Артём замирает, слушает с недоверием, в голосе Степана появляется что-то неуловимое, будто он всерьёз решил быть полезным.
— О чём?
— Тут недавно спрашивали про жильцов. Про тебя тоже.
— Кто спрашивал?
— Ну... люди. С бумажками.
— Из домоуправления?
— Не знаю. Я не стал вникать. Только будь осторожен.
— А ты-то чего волнуешься? — голос у Артёма становится жёстким, будто он пробует им отбросить эту ночь подальше. — Вдруг и тебя спросят, чего ты ночью слушаешь чужие разговоры.
— Я не слушаю. Я... просто слышу. Стены тонкие.
— Вот и не слышь.
За стеной снова короткое шуршание, словно кто-то собирает бумаги или просто мнёт воздух руками. Потом — тишина.
Артём остаётся сидеть, не двигается, только огонь шевелится в печке, догорает. Комната постепенно темнеет, стены становятся почти плоскими, будто на них больше ничего не отражается. Огонь слабеет, уходит в себя, и только тогда Артём медленно подкидывает уголь, садится обратно, разглядывает, как тлеют угли — будто ждёт ответа.
«Сжечь. Просто взять и сжечь. Тогда всё закончится».

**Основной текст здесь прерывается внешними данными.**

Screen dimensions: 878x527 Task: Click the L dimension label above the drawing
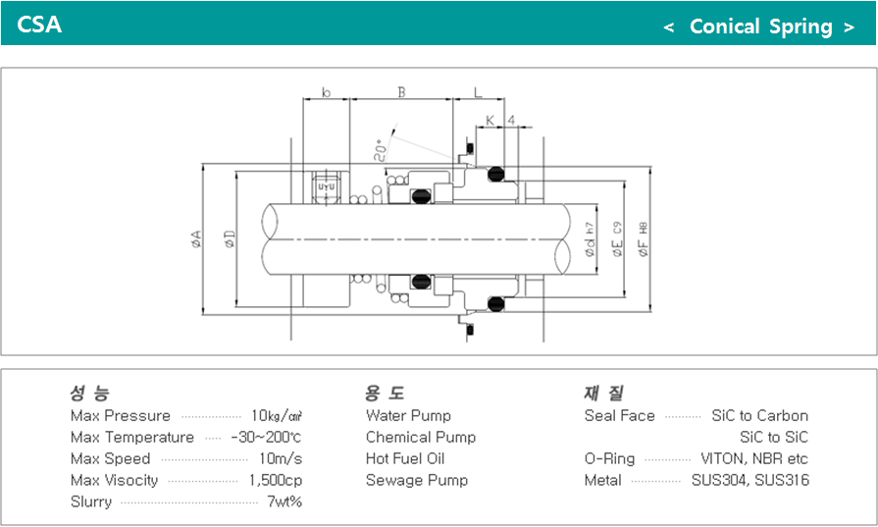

Перед глазами на секунду всплывает картинка: как стекло экрана плавится, капает в золу. Исчезает всё — жена, лампа в операционной, Гена, карантин, голоса из жизни, которой уже нет.
«Но тогда останется только это — уголь, стена и кашель».
Он склоняет голову, закрывает глаза, греет пальцы о край печи.
— Ладно, — едва слышно выдыхает он. — До утра подождёт.
За стеной, будто в подтверждение, кашляет Степан, длинно, хрипло, нарочно.
Артём хмыкает, чуть усмехается в огонь:
— Спи, старый чёрт, — пробормотал он. — Всё равно ничего не поймёшь.
Он медленно наклоняется к печке, уходит взглядом в огонь, где угли тяжело дышат, тянут жар к себе. Комната наполняется запахом гаря, старой одежды, чуть влажного воздуха, в котором притаились тревога, усталость и что-то почти забытое, простое.
Боря шевелится, шепчет во сне — голос чуть дрожит, хрипловатый:
— Папа... не уходи...
Артём цепенеет, замирает над ним, поправляет одеяло — тихо, аккуратно, словно сам боится исчезнуть.
— Не уйду, — отвечает он едва слышно. — Обещаю.
Он снова усаживается у печки, тянется к огню, как к единственному живому существу в этой ночи.
Огонь медленно гаснет, за окном сугробы становятся плотнее, снег валит почти беззвучно, а где-то за стеной снова шуршит Степан, и уже неясно, пишет он что-то, или просто считает свои мысли.